The Trump administration announced Aug. 18 that it was disbanding the Advisory Committee for the Sustained National Climate Assessment. The 15-person panel, created in 2015 by the federal National Oceanic and Atmospheric Administration, advised both public and private sectors on long-term climate change planning. This included analyzing the effects of current and projected climate change on ecosystems, public health, agriculture, energy production and infrastructure.

Through today's request to the agency, the Center seeks to uncover who was involved in the decision to terminate this committee, the factors considered and how the committee's unfinished work will be completed.

Separately, the Center is sending records requests to all agencies that participate in the Subcommittee on Global Change Research, which plays a central role in preparing the National Climate Assessment. The Center aims to learn whether the timely release of the next assessment, due in 2018, is now in jeopardy.

A 1990 law requires the federal government to issue a National Climate Assessment, a report summarizing the current and future impacts of climate change on the United States, every four years. But the assessment has only come out three times since the law's passage. In 2006 the Center successfully sued President George W. Bush after his administration repeatedly stalled the release of a previous assessment.

"As we did with the Bush administration, we will pursue all legal options to make sure this scientific assessment of climate threats to America, which is crucial to planning for our future under climate change, is released," Crystal said.

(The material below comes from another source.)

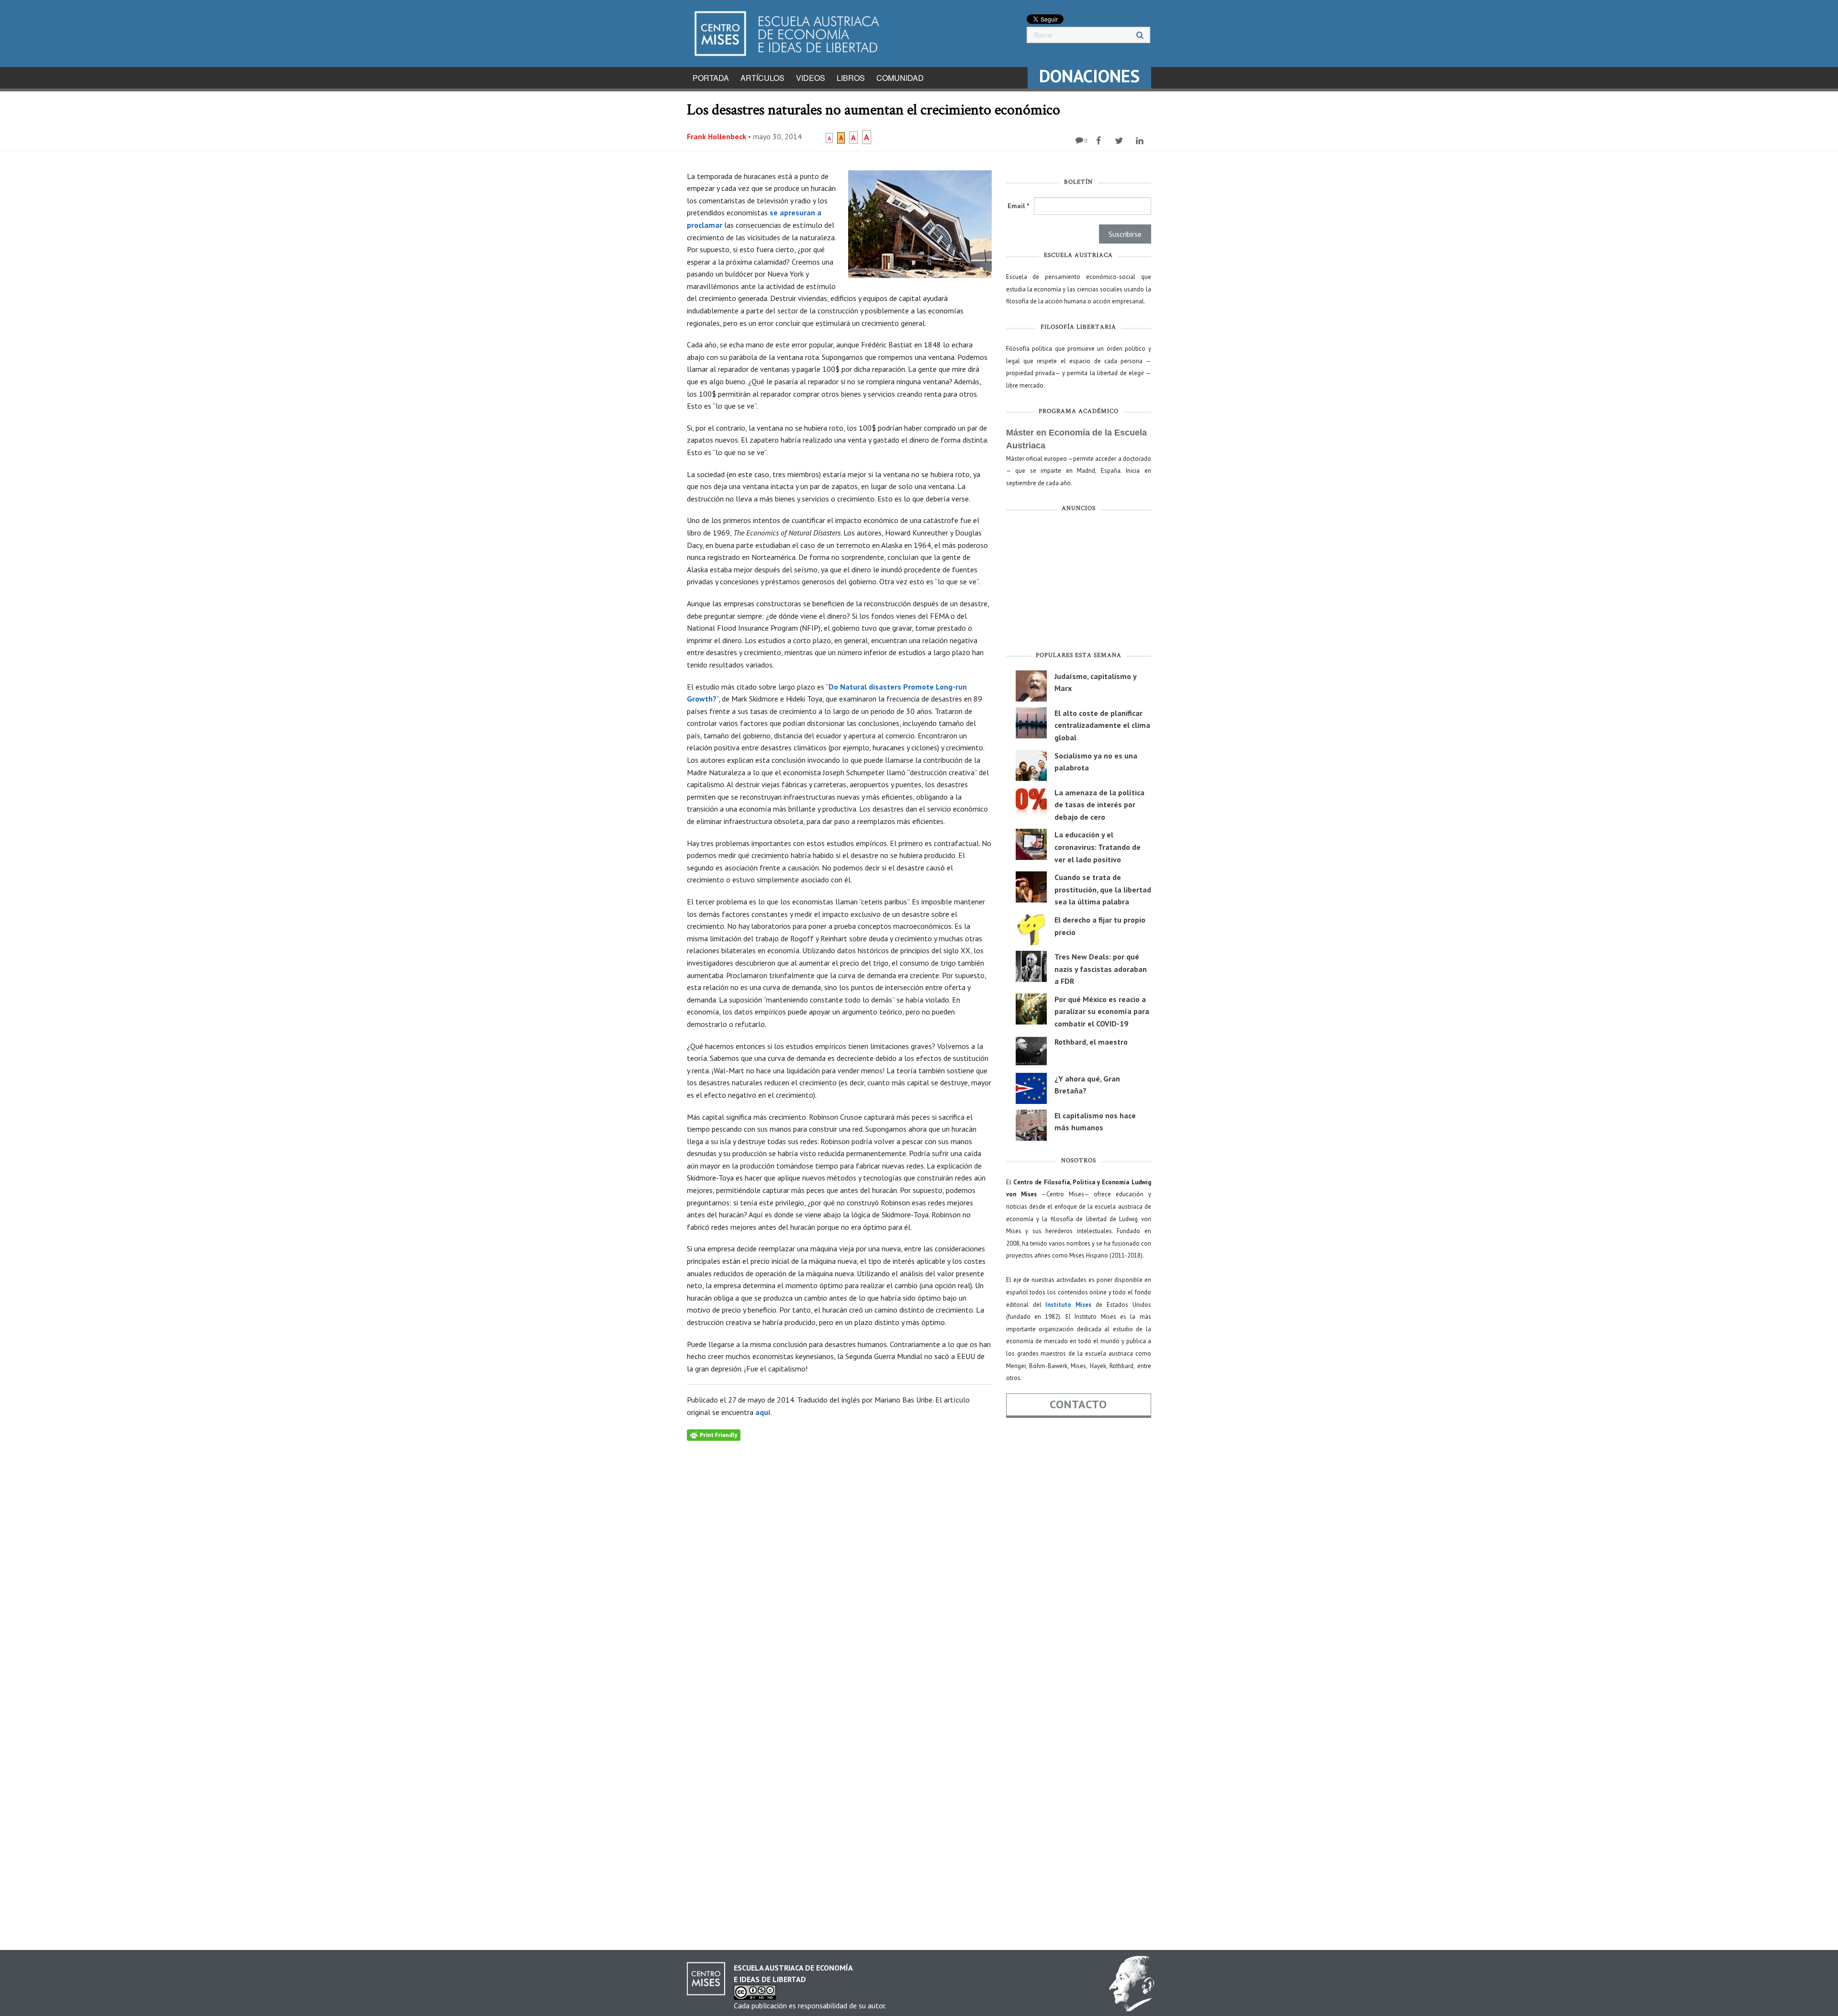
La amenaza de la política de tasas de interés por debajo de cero (1099, 805)
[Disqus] (839, 1560)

At the Center for Biological Diversity, we believe that the welfare of human beings is deeply linked to nature — to the existence in our world of a vast diversity of wild animals and plants. Because diversity has intrinsic value, and because its loss impoverishes society, we work to secure a future for all species, great and small, hovering on the brink of extinction. We do so through science, law and creative media, with a focus on protecting the lands, waters and climate that species need to survive.